(begin)
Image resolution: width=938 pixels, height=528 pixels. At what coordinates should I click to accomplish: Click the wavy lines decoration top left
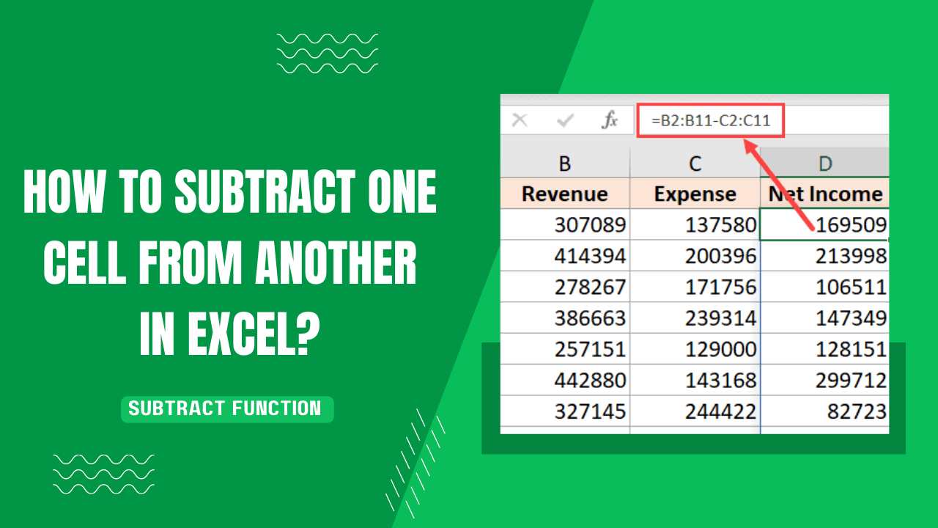click(x=326, y=53)
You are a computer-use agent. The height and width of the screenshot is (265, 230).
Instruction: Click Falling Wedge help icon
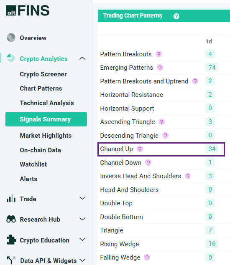coord(147,257)
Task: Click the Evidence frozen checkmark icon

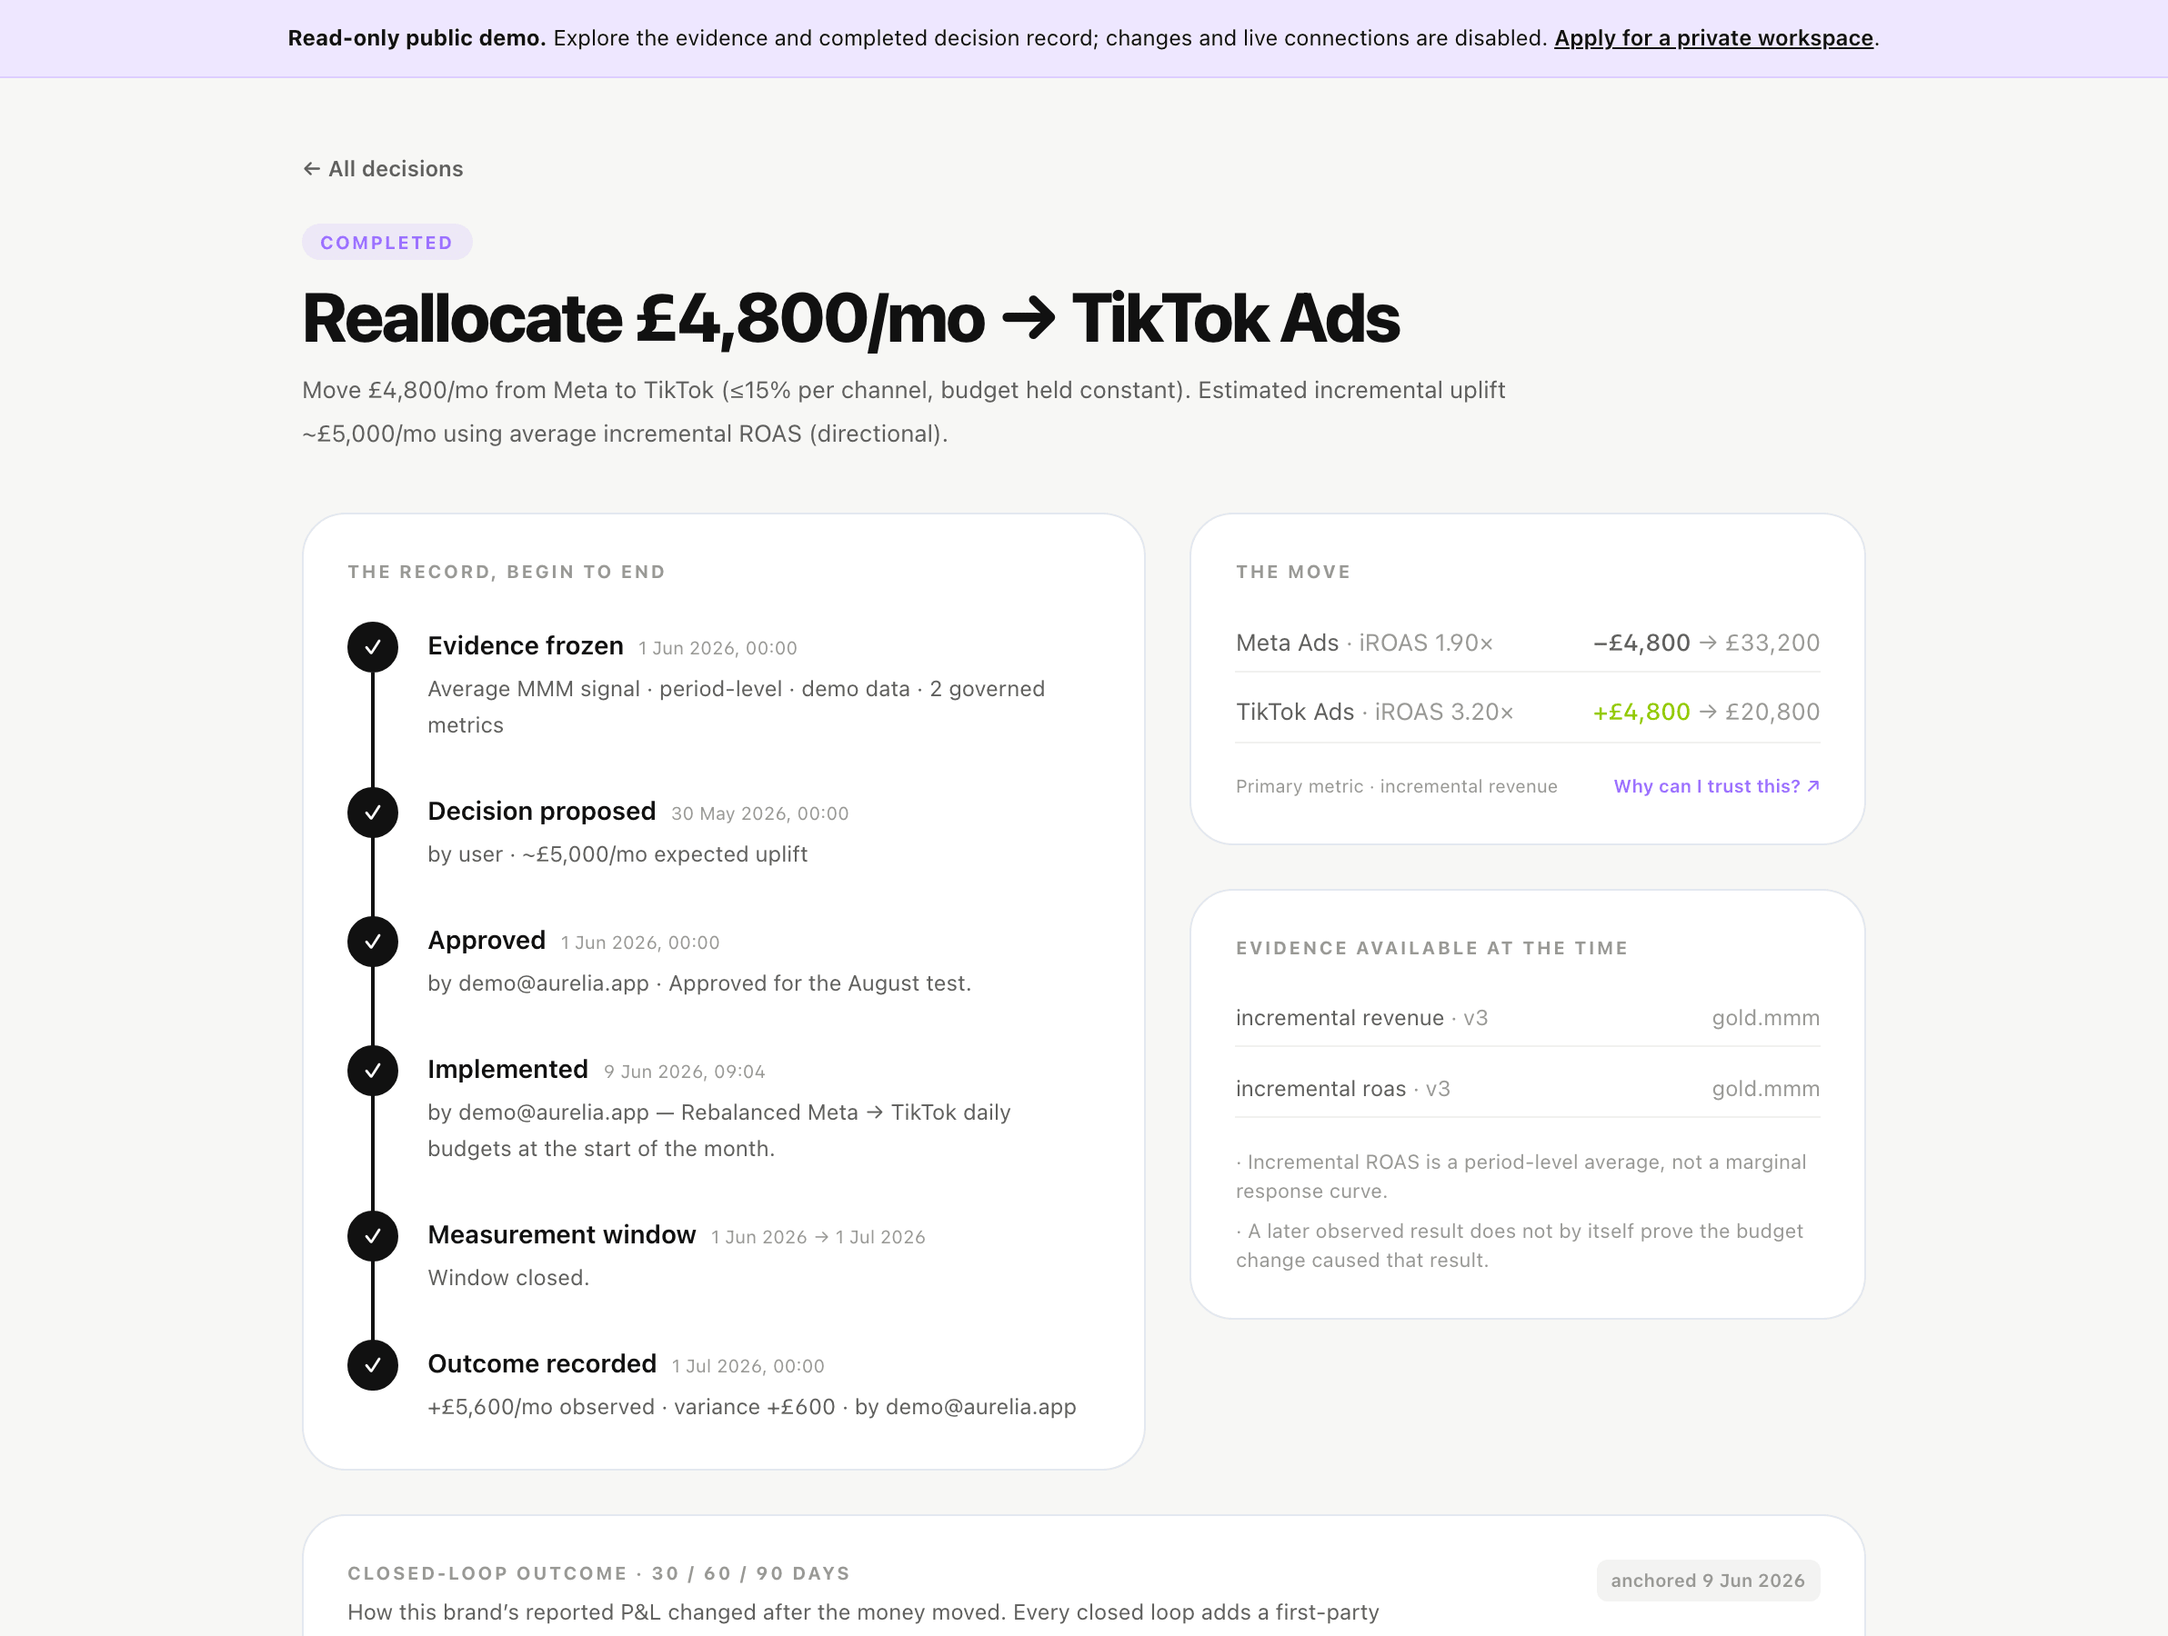Action: pos(372,647)
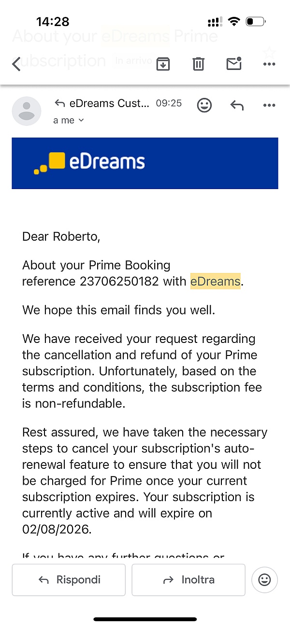Go back using the left chevron
Screen dimensions: 290x627
coord(16,64)
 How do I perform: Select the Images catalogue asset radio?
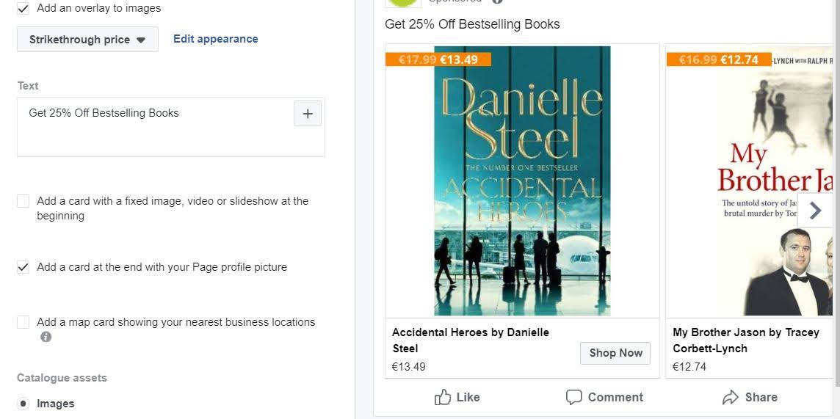23,404
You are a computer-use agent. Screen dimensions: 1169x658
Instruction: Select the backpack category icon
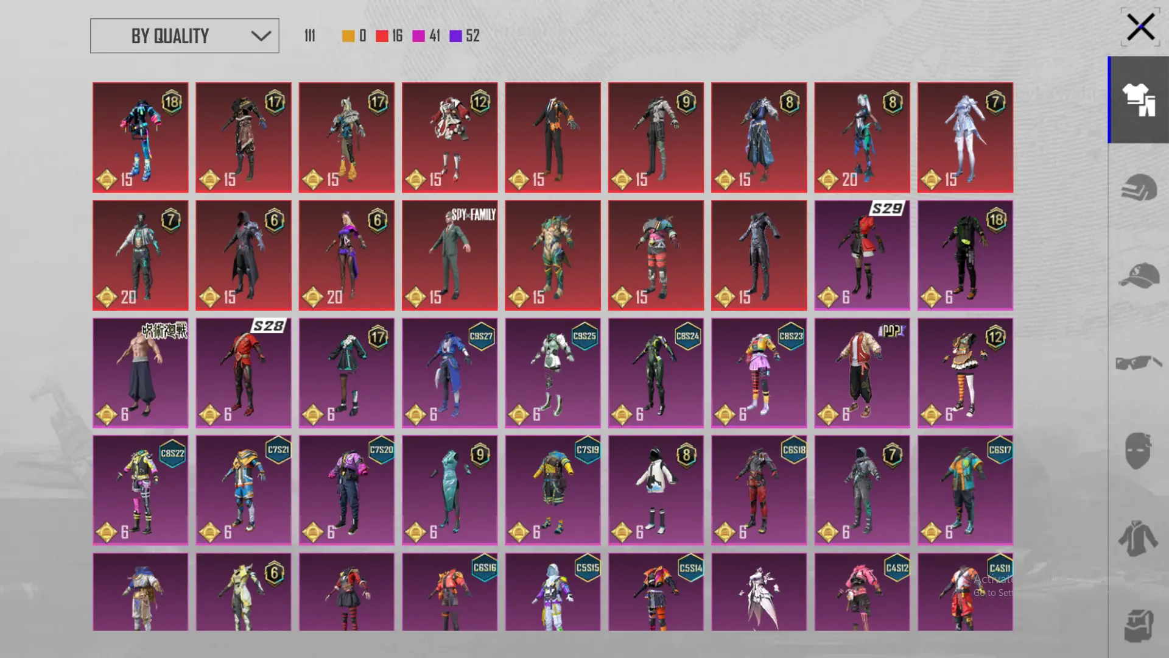click(x=1138, y=625)
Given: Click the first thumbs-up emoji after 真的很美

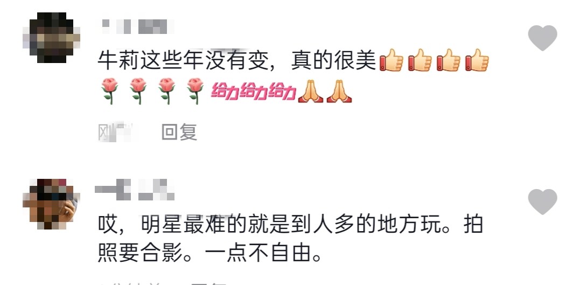Looking at the screenshot, I should (392, 60).
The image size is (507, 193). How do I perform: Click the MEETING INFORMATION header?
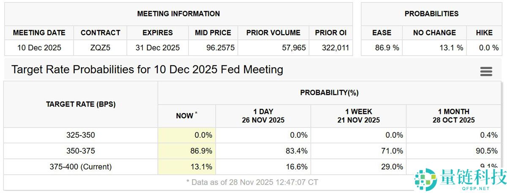coord(178,14)
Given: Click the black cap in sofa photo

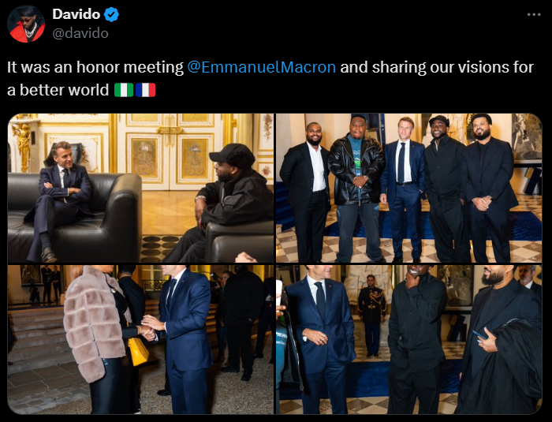Looking at the screenshot, I should coord(232,155).
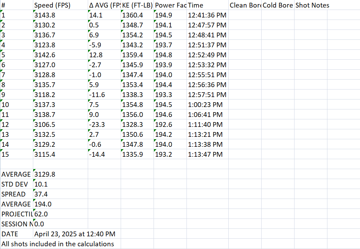Select the "All shots included in the calculations" cell

[58, 244]
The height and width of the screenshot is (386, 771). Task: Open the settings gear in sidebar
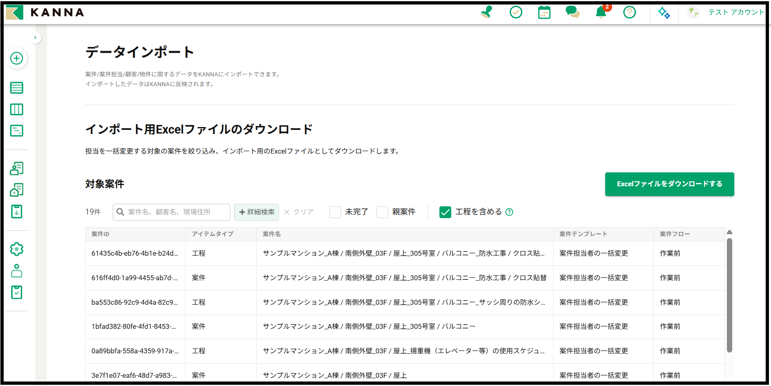point(17,249)
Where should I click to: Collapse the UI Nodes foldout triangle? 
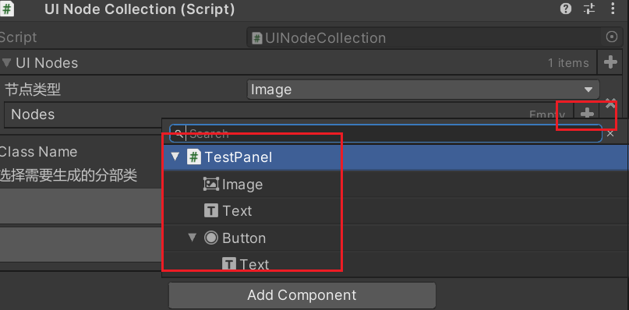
(end)
INSTRUCTIONS FOR THE TASK ▸
Print all of the material above verbatim, leaving out the pictures.

RESULT OF THIS TASK ▸
Image resolution: width=938 pixels, height=528 pixels. At what coordinates should I click to accomplish: Click the wavy lines decoration top left
click(x=326, y=53)
You are a computer-use agent. The height and width of the screenshot is (265, 230).
Instruction: Click Falling Wedge help icon
coord(147,257)
Task: Click the Evidence frozen checkmark icon

Action: pos(372,647)
Go back using the left chevron
Screen dimensions: 290x627
coord(16,64)
 How do I perform: Select the Images catalogue asset radio?
23,404
You are a computer-use agent. Screen dimensions: 1169x658
Instruction: Select the backpack category icon
click(x=1138, y=625)
Given: Click the first thumbs-up emoji after 真的很美

Looking at the screenshot, I should (392, 60).
The image size is (507, 193). How do I perform: Click the MEETING INFORMATION header?
coord(178,14)
Given: Click the black cap in sofa photo

Looking at the screenshot, I should coord(232,155).
Select the "All shots included in the calculations" cell

[58, 244]
The height and width of the screenshot is (386, 771). Task: Open the settings gear in sidebar
point(17,249)
Where should I click to: Collapse the UI Nodes foldout triangle? 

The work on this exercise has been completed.